### Your objective:
Reproduce every one of the entries below word for word, changing nothing.

___ Dataset content ___

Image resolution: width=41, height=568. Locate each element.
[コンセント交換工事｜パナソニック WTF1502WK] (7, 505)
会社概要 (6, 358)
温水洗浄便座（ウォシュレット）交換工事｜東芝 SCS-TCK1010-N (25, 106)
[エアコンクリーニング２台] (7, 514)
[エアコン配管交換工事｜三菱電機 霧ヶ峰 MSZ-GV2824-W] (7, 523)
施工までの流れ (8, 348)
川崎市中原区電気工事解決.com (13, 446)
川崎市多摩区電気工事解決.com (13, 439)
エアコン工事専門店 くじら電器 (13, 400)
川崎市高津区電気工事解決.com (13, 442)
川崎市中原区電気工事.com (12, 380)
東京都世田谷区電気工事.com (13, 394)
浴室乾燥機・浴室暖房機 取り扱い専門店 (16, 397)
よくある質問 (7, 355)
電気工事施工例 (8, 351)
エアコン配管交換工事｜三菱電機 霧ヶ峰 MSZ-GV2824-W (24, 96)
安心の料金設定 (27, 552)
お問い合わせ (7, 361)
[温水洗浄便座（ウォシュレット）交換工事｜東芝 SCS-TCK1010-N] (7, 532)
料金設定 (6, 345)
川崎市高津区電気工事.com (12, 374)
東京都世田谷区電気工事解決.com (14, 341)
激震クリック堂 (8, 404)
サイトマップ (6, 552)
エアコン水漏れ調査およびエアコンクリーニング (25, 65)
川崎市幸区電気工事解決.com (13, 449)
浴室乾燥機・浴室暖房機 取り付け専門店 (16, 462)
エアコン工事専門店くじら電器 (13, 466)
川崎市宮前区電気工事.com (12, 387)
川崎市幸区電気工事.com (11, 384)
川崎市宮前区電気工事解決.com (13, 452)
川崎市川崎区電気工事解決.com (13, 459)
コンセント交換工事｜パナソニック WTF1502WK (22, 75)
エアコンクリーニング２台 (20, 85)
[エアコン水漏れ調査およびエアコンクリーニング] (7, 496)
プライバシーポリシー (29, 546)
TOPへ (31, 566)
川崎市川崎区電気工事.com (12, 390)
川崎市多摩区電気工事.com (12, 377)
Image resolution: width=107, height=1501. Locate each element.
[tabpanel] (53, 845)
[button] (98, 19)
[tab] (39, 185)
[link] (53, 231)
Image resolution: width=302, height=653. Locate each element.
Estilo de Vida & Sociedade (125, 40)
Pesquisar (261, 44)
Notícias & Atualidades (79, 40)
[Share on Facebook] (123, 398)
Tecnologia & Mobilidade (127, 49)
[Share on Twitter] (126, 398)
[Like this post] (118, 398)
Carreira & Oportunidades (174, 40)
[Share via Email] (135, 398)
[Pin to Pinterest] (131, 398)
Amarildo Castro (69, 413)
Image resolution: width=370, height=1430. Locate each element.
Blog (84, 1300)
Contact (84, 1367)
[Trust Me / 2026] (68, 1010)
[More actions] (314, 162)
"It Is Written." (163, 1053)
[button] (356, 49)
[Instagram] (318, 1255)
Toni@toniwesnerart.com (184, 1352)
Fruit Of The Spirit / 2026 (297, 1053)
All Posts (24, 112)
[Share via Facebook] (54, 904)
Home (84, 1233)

___

### Answer to this problem:
Image resolution: width=41, height=568. Locate each element.
[コンセント交換工事｜パナソニック WTF1502WK] (7, 505)
会社概要 (6, 358)
温水洗浄便座（ウォシュレット）交換工事｜東芝 SCS-TCK1010-N (25, 106)
[エアコンクリーニング２台] (7, 514)
[エアコン配管交換工事｜三菱電機 霧ヶ峰 MSZ-GV2824-W] (7, 523)
施工までの流れ (8, 348)
川崎市中原区電気工事解決.com (13, 446)
川崎市多摩区電気工事解決.com (13, 439)
エアコン工事専門店 くじら電器 (13, 400)
川崎市高津区電気工事解決.com (13, 442)
川崎市中原区電気工事.com (12, 380)
東京都世田谷区電気工事.com (13, 394)
浴室乾燥機・浴室暖房機 取り扱い専門店 (16, 397)
よくある質問 (7, 355)
電気工事施工例 (8, 351)
エアコン配管交換工事｜三菱電機 霧ヶ峰 MSZ-GV2824-W (24, 96)
安心の料金設定 (27, 552)
お問い合わせ (7, 361)
[温水洗浄便座（ウォシュレット）交換工事｜東芝 SCS-TCK1010-N] (7, 532)
料金設定 (6, 345)
川崎市高津区電気工事.com (12, 374)
東京都世田谷区電気工事解決.com (14, 341)
激震クリック堂 (8, 404)
サイトマップ (6, 552)
エアコン水漏れ調査およびエアコンクリーニング (25, 65)
川崎市幸区電気工事解決.com (13, 449)
浴室乾燥機・浴室暖房機 取り付け専門店 (16, 462)
エアコン工事専門店くじら電器 (13, 466)
川崎市宮前区電気工事.com (12, 387)
川崎市幸区電気工事.com (11, 384)
川崎市宮前区電気工事解決.com (13, 452)
川崎市川崎区電気工事解決.com (13, 459)
コンセント交換工事｜パナソニック WTF1502WK (22, 75)
エアコンクリーニング２台 (20, 85)
[エアコン水漏れ調査およびエアコンクリーニング] (7, 496)
プライバシーポリシー (29, 546)
TOPへ (31, 566)
川崎市川崎区電気工事.com (12, 390)
川崎市多摩区電気工事.com (12, 377)
Image resolution: width=107, height=1501. Locate each element.
[tabpanel] (53, 845)
[button] (98, 19)
[tab] (39, 185)
[link] (53, 231)
Image resolution: width=302, height=653. Locate each element.
Estilo de Vida & Sociedade (125, 40)
Pesquisar (261, 44)
Notícias & Atualidades (79, 40)
[Share on Facebook] (123, 398)
Tecnologia & Mobilidade (127, 49)
[Share on Twitter] (126, 398)
[Like this post] (118, 398)
Carreira & Oportunidades (174, 40)
[Share via Email] (135, 398)
[Pin to Pinterest] (131, 398)
Amarildo Castro (69, 413)
Image resolution: width=370, height=1430. Locate each element.
Blog (84, 1300)
Contact (84, 1367)
[Trust Me / 2026] (68, 1010)
[More actions] (314, 162)
"It Is Written." (163, 1053)
[button] (356, 49)
[Instagram] (318, 1255)
Toni@toniwesnerart.com (184, 1352)
Fruit Of The Spirit / 2026 (297, 1053)
All Posts (24, 112)
[Share via Facebook] (54, 904)
Home (84, 1233)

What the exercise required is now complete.